Half the time I felt like that Directv commercial where the kid is taunting the "cowboys" in the movie he wants to watch tonight, and later, on the sofa, watching the cowboys having a bar fight and the kid asks, "They know they have guns. right?" A lot like that. Not only did every single bad guy take the obligatory double-tap center mass, but not one good guy was even grazed, except for Goose, of course, because there has to be some heartwarming shit among all the carnage. Ya know, to go along with the baby announcement, brother/sister reunions, bro hugs, and "Seems like old times?I'm too old for this shit" stares. Goose had to die so Maverick can be the solo pilot he always wanted to be and Iceman could go on to become fat and gay and do a tv show.

So yes, I highly recommend Fast Five.

Monday, May 02, 2011

Hodor

Aside from watching Game of Thrones and all the excellent character building (though I will say that King's Landing looks a little bit like the old Rome sets. Not impressive enough), I was kinda slack today and didn't do my other job; waiting for other people to kill my cancer. I didn't call the Mayo Clinic and I didn't find an oncologist and I haven't yet got a family practitioner yet even still as of now yet.

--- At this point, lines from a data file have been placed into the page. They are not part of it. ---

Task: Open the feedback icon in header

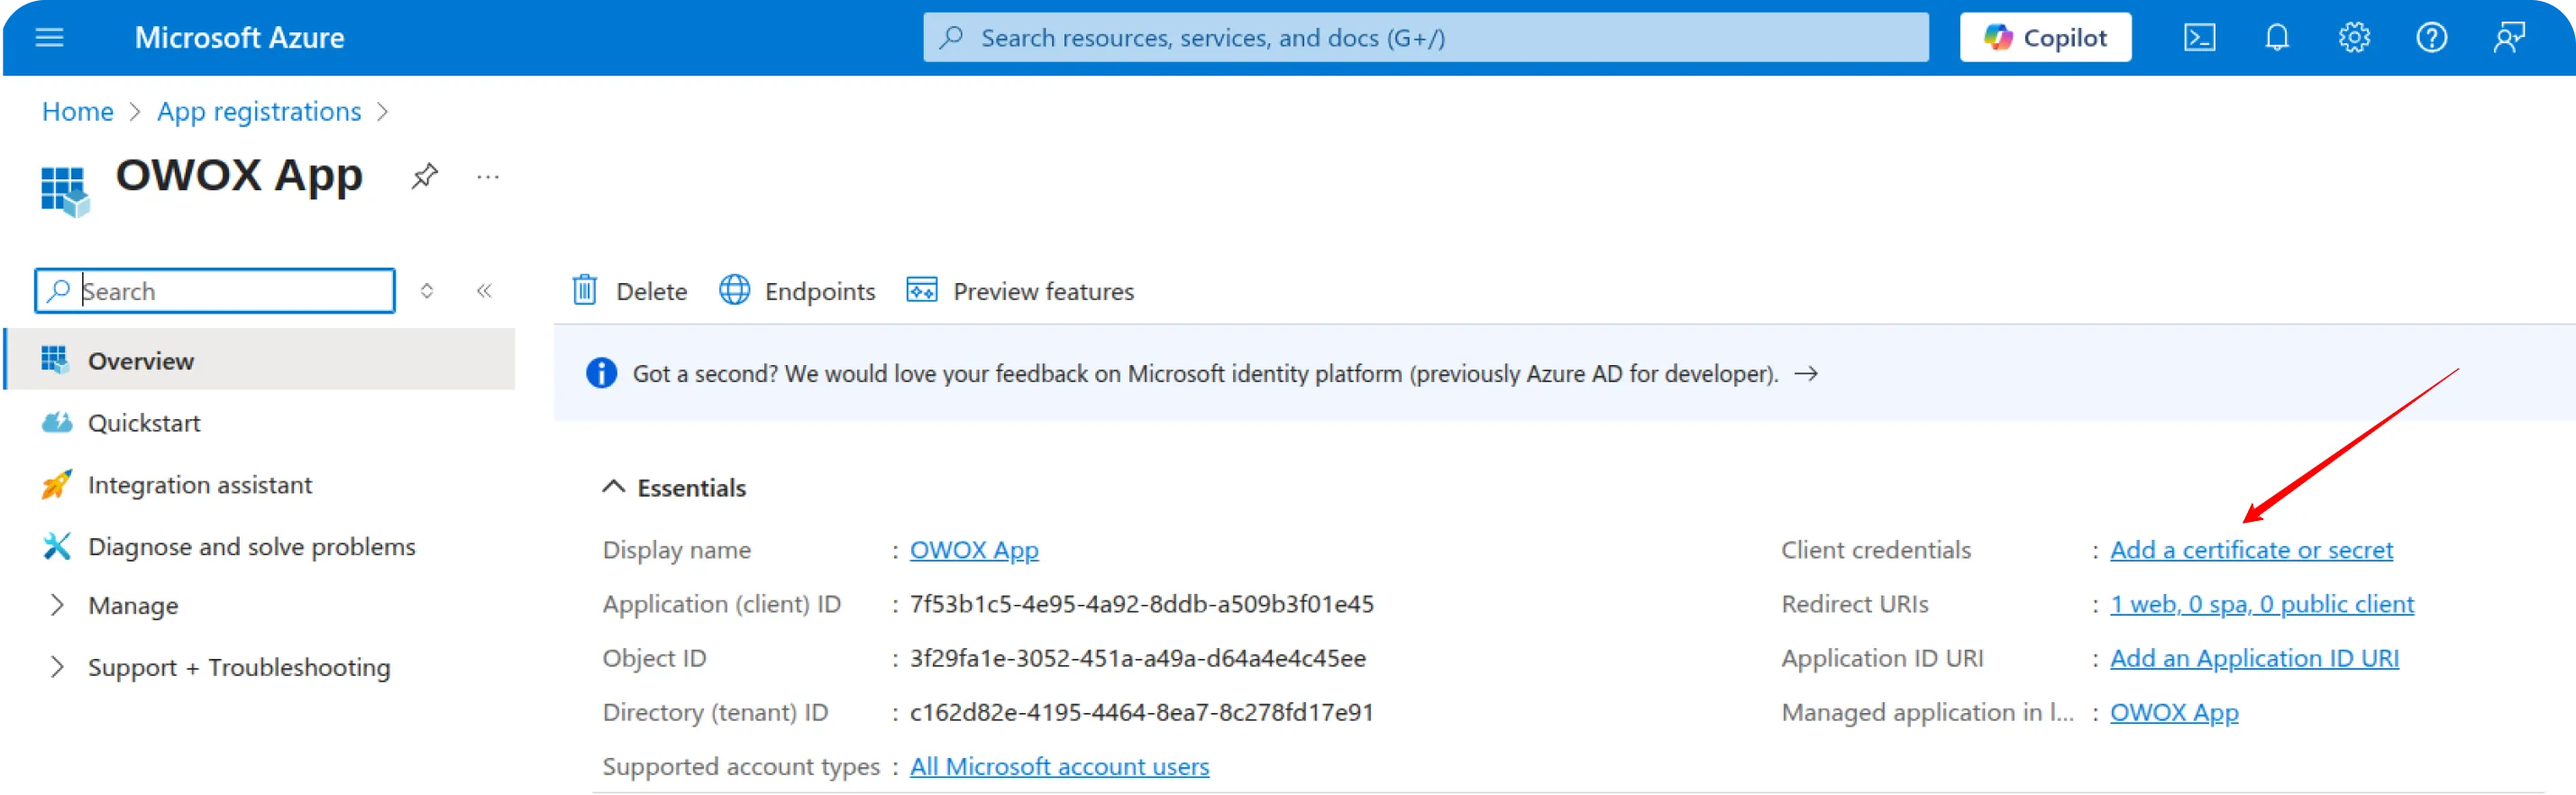Action: 2509,38
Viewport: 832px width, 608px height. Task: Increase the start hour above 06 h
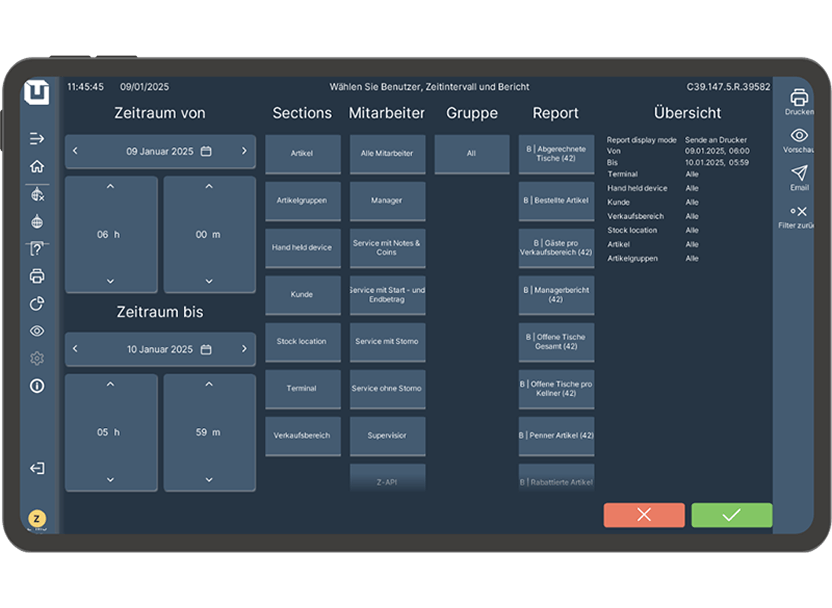coord(110,187)
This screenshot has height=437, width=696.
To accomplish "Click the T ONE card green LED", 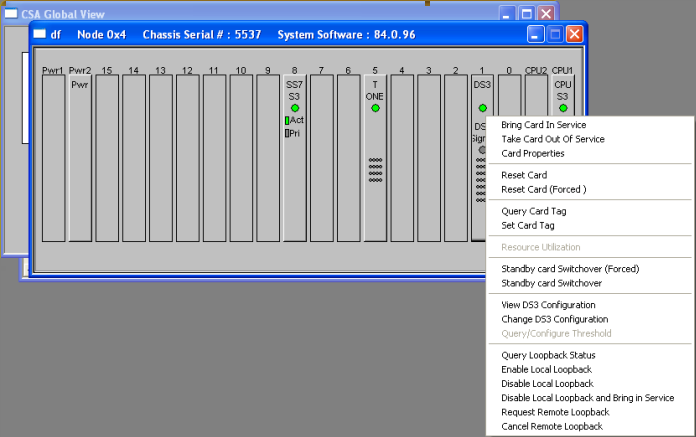I will pyautogui.click(x=375, y=108).
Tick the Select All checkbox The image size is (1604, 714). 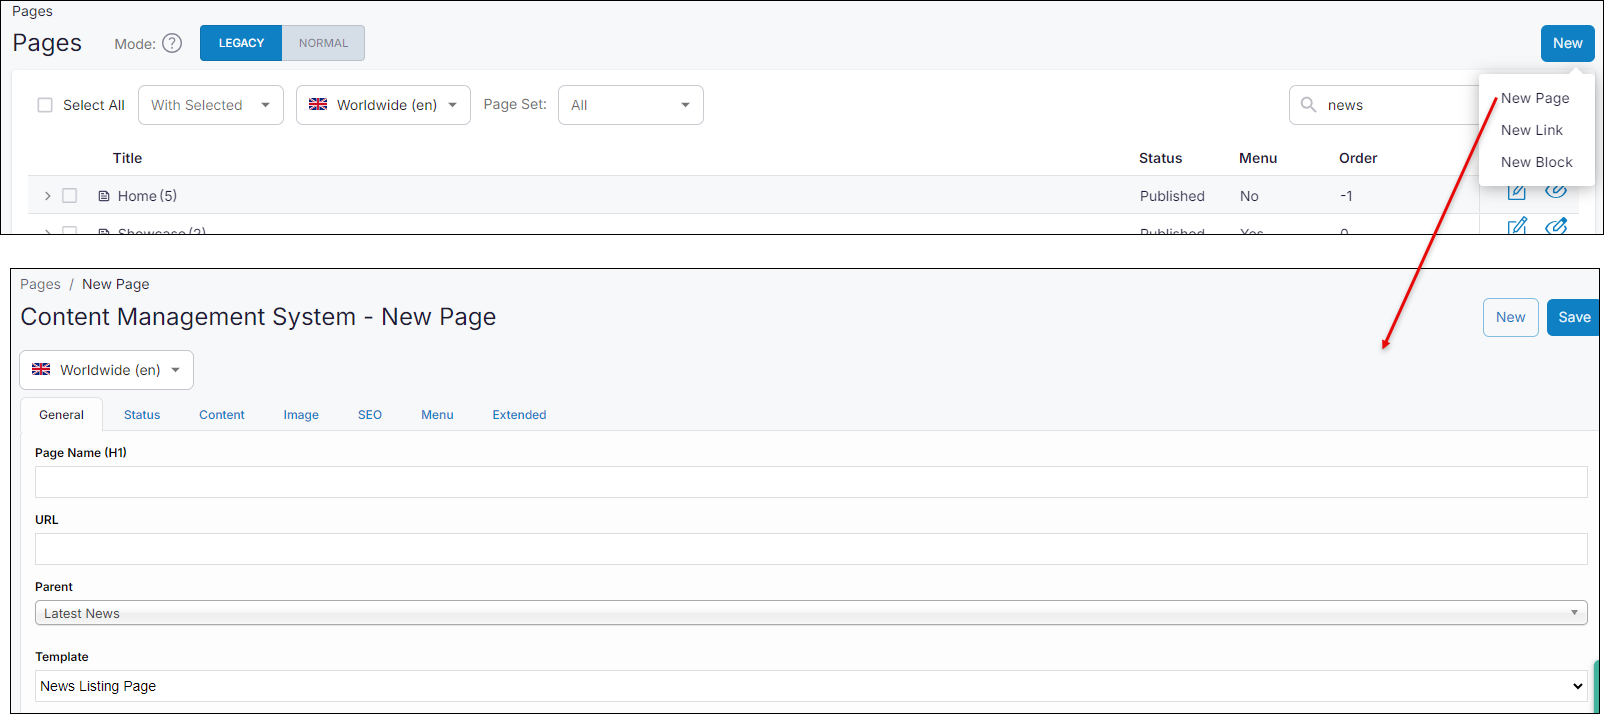(x=45, y=105)
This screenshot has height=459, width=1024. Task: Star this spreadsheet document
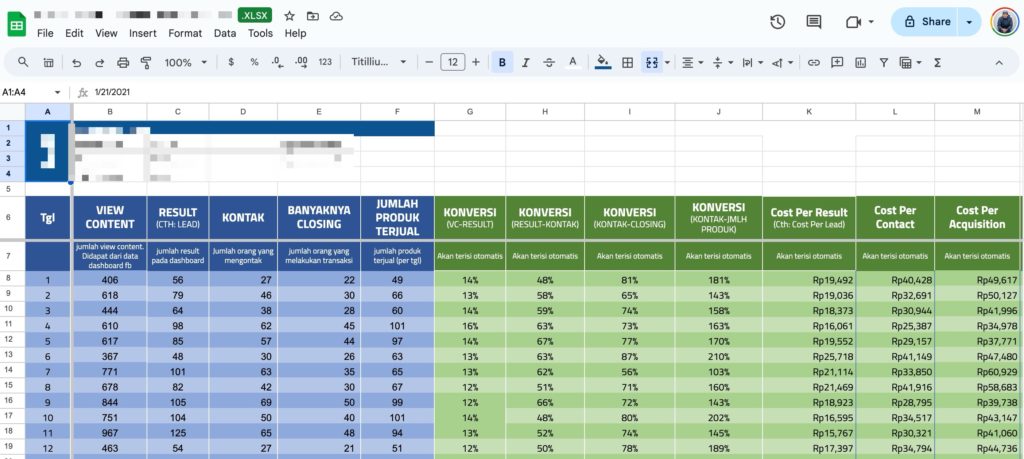(289, 16)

I did, however, get a lot of phone calls starting around 7:00am. I had a difficult time getting sleep last night. I think it was around 5 when I finally managed. So I figure 2 hours before the calls started. It used to be that I could just turn off my ringer and not worry about it at all. Now I can't miss any calls, ever. Sarah from Dr. Rothman's office called to say I had a 3:15 pre-op appointment on Wednesday, May 4th. My mom called around 9:30. I talked to her and I remember most of what she said. Wrote down some. Donna called around 1:30pm. Didn't answer.



As for my 10th meal before I can't anymore, I had Gang Ped Yarng, basically Thai yellow curry with duck, lychee, green peppers and tomatoes. Never had curry with duck or lychee. The lychee were good but the duck was a bit tough. Still awesome. I had ordered spring rolls, but they gave me steamed dumplings instead. Hard to complain.

Almost finished

I suppose I could work on it for a week or two longer, but sometimes ya gotta just pick up the marker and say "no more". I did want to add a little more color to the yellow brick road.

I wasn't up for drawing, as my meds have been making my hand less than steady, and my brain less than focused, but I still wanted to do something for Colleen and all of the awesome scrapbookers who've stood up and sent me their cards and drawing and more importantly, their hearts. For you guys:
























Click the image for a larger version

Missed one

Well, I didn't get to have my 11th epic meal. I guess I'll have to get 2 tomorrow. Still got my heart set on Panang Curry. Anyway, I had to improvise and made some killer omelets. Sauteed onions, chopped spiral ham, a little cheese. I put some chunky salsa in mine. Cilantro and a pinch of basil over the top. Close enough for bucket list food.